In an Express template or a framework server component:

// server/index.js
import express from 'express';
import { loadManifest, assetUrl } from './assets.js';

loadManifest();

const app = express();

app.get('/', (req, res) => {
  res.send(`<!doctype html>
<html lang="en">
<head>
  <meta charset="utf-8">
  <title>My App</title>
  <link rel="stylesheet" href="${assetUrl('main.css')}">
</head>
<body>
  <div id="root"></div>
  <script type="module" src="${assetUrl('app.js')}"></script>
</body>
</html>`);
});

app.listen(3000);

When the build produces a new hash for app.js, assetUrl('app.js') returns the new URL automatically on the next server restart. No template edits needed.
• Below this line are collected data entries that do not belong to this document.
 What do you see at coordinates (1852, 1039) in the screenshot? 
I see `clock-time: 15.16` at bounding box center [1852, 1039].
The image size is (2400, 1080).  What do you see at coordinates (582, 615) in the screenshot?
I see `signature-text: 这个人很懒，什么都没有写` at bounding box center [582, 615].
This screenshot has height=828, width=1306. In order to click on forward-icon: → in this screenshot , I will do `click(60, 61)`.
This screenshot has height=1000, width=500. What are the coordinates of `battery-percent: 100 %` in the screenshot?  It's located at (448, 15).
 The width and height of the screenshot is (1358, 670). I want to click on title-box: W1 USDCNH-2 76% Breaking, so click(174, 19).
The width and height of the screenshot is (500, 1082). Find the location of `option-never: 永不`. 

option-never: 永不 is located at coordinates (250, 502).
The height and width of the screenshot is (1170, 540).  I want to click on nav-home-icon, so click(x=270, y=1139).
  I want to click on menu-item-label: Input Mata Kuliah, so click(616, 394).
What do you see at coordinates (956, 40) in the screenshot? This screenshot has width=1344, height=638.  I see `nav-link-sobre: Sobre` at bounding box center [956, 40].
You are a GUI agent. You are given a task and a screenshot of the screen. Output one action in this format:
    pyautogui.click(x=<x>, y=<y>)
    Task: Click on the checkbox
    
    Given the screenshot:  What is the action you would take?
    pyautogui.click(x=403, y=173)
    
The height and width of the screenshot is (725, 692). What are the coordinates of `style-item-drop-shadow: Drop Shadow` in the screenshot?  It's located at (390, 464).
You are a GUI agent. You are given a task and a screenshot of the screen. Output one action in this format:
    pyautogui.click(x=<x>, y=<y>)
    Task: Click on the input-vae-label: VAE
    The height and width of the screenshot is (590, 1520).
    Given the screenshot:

This pattern integrates directly with CI/CD asset pipeline workflows where the manifest is uploaded as a build artifact and the server restarts after deployment.

Verification

# 1. Confirm manifest was emitted and is valid JSON
cat dist/manifest.json | python3 -m json.tool

# 2. Check that every value in the manifest points to an existing file
node -e "
const m = JSON.parse(require('fs').readFileSync('dist/manifest.json', 'utf8'));
let ok = true;
for (const [key, file] of Object.entries(m)) {
  const exists = require('fs').existsSync('dist/' + file);
  if (!exists) { console.error('MISSING:', file); ok = false; }
}
if (ok) console.log('All', Object.keys(m).length, 'manifest entries resolve to files.');
"

# 3. Verify hash appears in every asset filename
node -e "
const m = JSON.parse(require('fs').readFileSync('dist/manifest.json', 'utf8'));
const unhashed = Object.values(m).filter(f => !/[a-f0-9]{8}/.test(f));
if (unhashed.length) { console.error('No hash found in:', unhashed); process.exit(1); }
console.log('All filenames contain a hex hash.');
"

# 4. Check S3 object metadata after upload
aws s3api head-object \
  --bucket my-bucket \
  --key "assets/app-3f9a2c1b.js" \
  --query 'CacheControl'
# Expected: "public, max-age=31536000, immutable"

When to reconsider

The manifest approach adds a file-read on every server startup and a key-lookup on every HTML render. For static sites built with a tool that writes HTML at build time (Astro, Eleventy, Hugo), the manifest intermediary is unnecessary — the build tool can inject hashed URLs directly into the HTML output. See the Astro build-time hashing guide for that pattern.

The manifest is also not needed if you serve assets from a path that carries the build hash at the directory level (for example, /release/abc123/assets/app.js). In that case the HTML simply embeds the release hash once, and all asset references are relative. The trade-off is that this invalidates every asset on every release, even unchanged ones — the opposite of content-addressed deterministic build outputs.